Türkiye’de evler küçülüyor, kiralar artıyor, insanlar daha sık taşınıyor. Böyle bir tabloda tek bir mobilyaya üç farklı işlev yüklemek altın değerinde. Çekmeceli sehpalar, yatak olan kanepeler, ihtiyaca göre şekil değiştiren modüler sistemler… Dolayısıyla kampanyalar “küçük alanlara büyük çözümler” sloganıyla dolup taşıyor.
Türkiye bu noktada dünyadaki minimalist ve fonksiyonel trendi kendi koşullarına uyarlıyor. Fakat üretici için maliyet baskısı büyük. Modülerlik tüketiciye pratiklik sunarken, üreticiye daha fazla hammadde ve işçilik yüklüyor.
Sürdürülebilirlik kısmına gelirsek… Dünyada mobilya pazarlamasının yeni kutsal kitabı bu. Karbon nötr üretim, geri dönüştürülmüş malzeme, çevre dostu lojistik… Avrupa’da bir koltuk satın alırken bunlar artık sorgulanıyor. Bizde ise yolun çok başındayız.
Evet, doğal malzeme, yerli üretim, el işçiliği gibi ifadeler kullanılıyor. Ama bu daha çok pazarlama dili. Henüz ölçülebilir ve denetlenebilir politikalar yaygın sayılmaz. O yüzden dünyada “doğayı koruyorum” söylemi öne çıkarken, biz hâlâ “dayanıklı, şık, uygun fiyatlı” üçgeninde dönüyoruz.

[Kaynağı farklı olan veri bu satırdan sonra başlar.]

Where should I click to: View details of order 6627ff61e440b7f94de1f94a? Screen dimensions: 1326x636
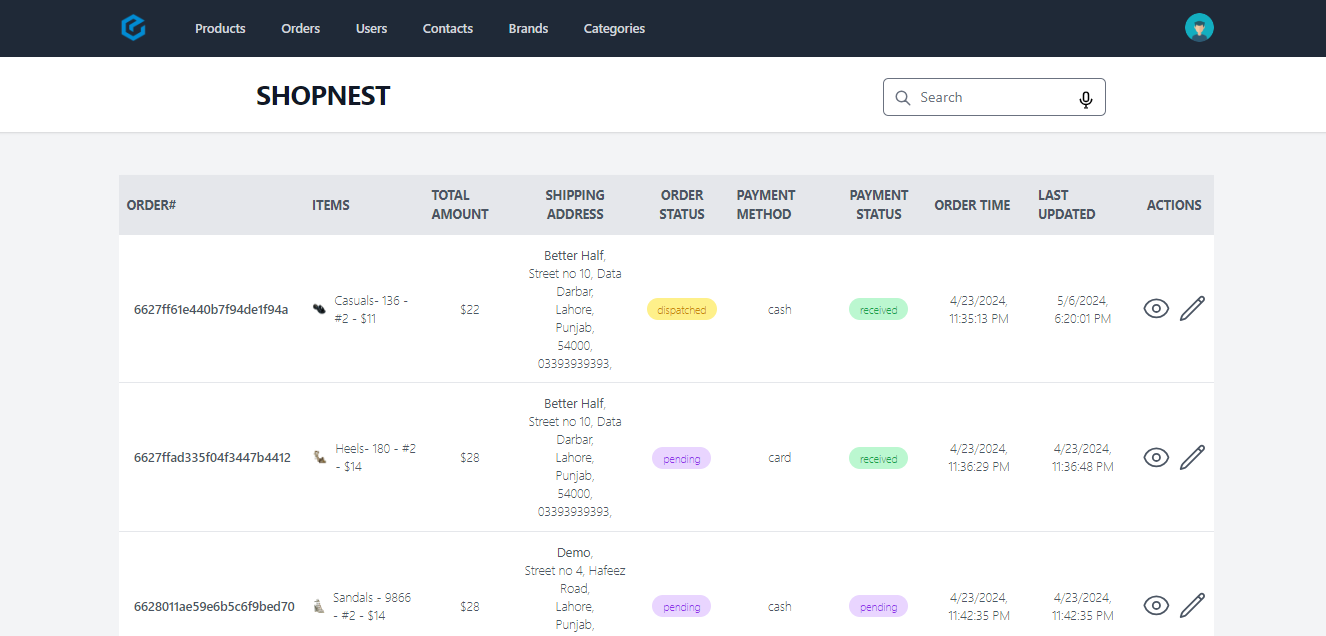(x=1156, y=308)
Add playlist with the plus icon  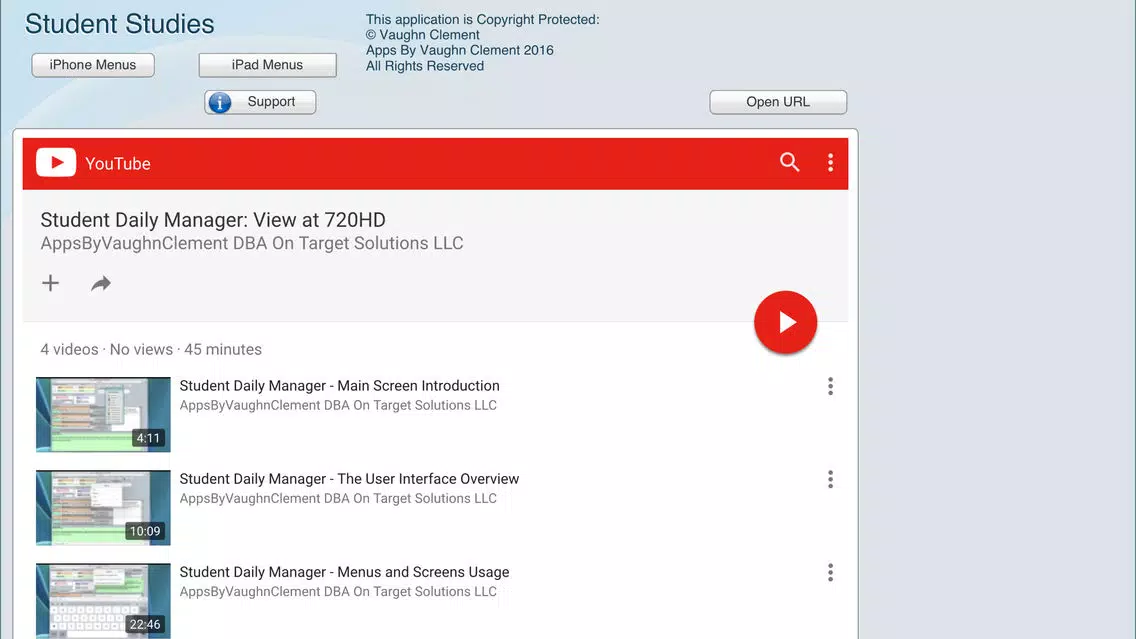(50, 283)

Türkiye’nin bir kozu var o da; hikâye.
Dünyada mobilya daha çok tasarım vizyonu ya da yaşam tarzı üzerinden anlatılıyor. Bizde ise markalar Anadolu’nun zanaatkârlığını, el işçiliğini, yerel malzemeleri ön plana çıkarabiliyor.
Zeytin ağacından yapılmış bir masa ya da geleneksel motiflerle işlenmiş bir dolap, üründen öte kültürel bir anlatıya dönüşüyor. Eğer hikâyeler güçlü bir şekilde işlenirse, Türkiye’nin mobilya markaları global sahnede parlayabilirler.

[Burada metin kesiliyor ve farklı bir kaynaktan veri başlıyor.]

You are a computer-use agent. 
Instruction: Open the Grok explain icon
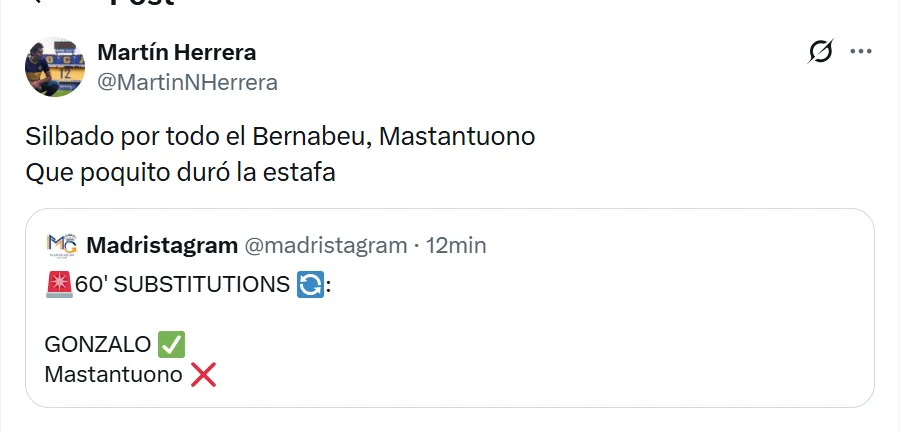pos(820,52)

Tüm mesele yerel hikâyeyi teknoloji ve sürdürülebilirlikle harmanlamak.
Bir yandan artırılmış gerçeklikle koltuğu evimizde göreceğiz, bir yandan onun Anadolu’da işlenmiş bir ağaçtan geldiğini bileceğiz. Gerçek deneyim bu olur. Hem kalbe hem akla hitap eden bir marka.
Dünyada mobilya pazarlaması teknolojiyle geleceğe, bizde ise hikâyeyle geçmişe tutunuyor. İki tarafın da güçlü yanları var. Asıl kazanan iki dünyayı birleştiren olacak.
Belki de bir gün showroom’da kumaşa dokunurken, aynı anda telefonunda artırılmış gerçeklikle o kumaşı salonunda göreceksin. O zaman Türkiye’nin mobilya pazarlaması gerçekten dünya ile aynı masada oturacak.